** Aim of the exercise **
Only an exact copy of the entries, stripped of pictures, will serve as the answer.

** Exercise data **
= = = = = = =

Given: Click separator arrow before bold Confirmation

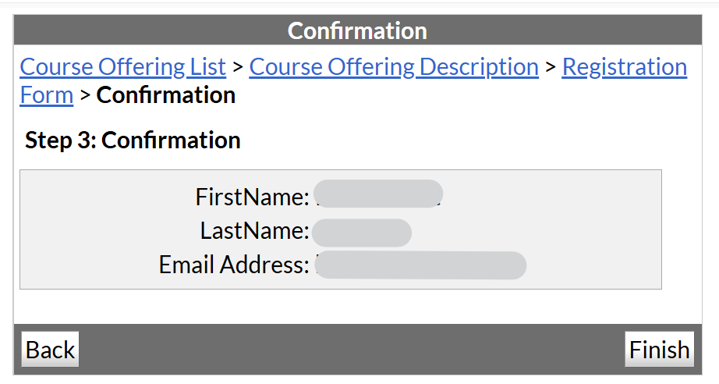Looking at the screenshot, I should [85, 95].
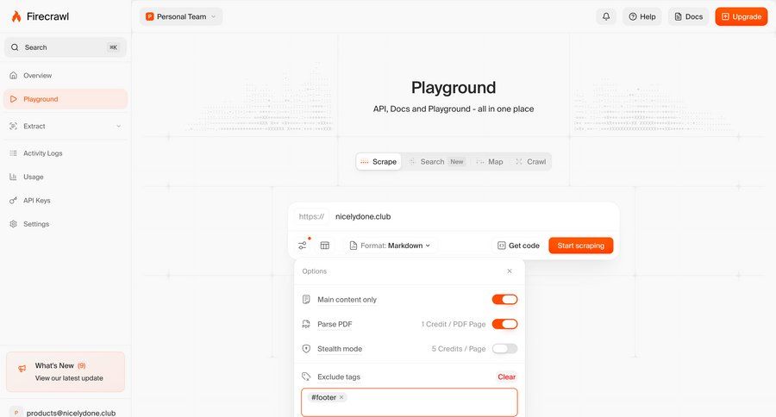This screenshot has height=417, width=776.
Task: Click the URL input field
Action: (x=466, y=216)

= = = = = = =

** Solution to the problem **
Given: Click separator arrow before bold Confirmation

Looking at the screenshot, I should [85, 95].
This screenshot has height=417, width=776.
Task: Click the URL input field
Action: (x=466, y=216)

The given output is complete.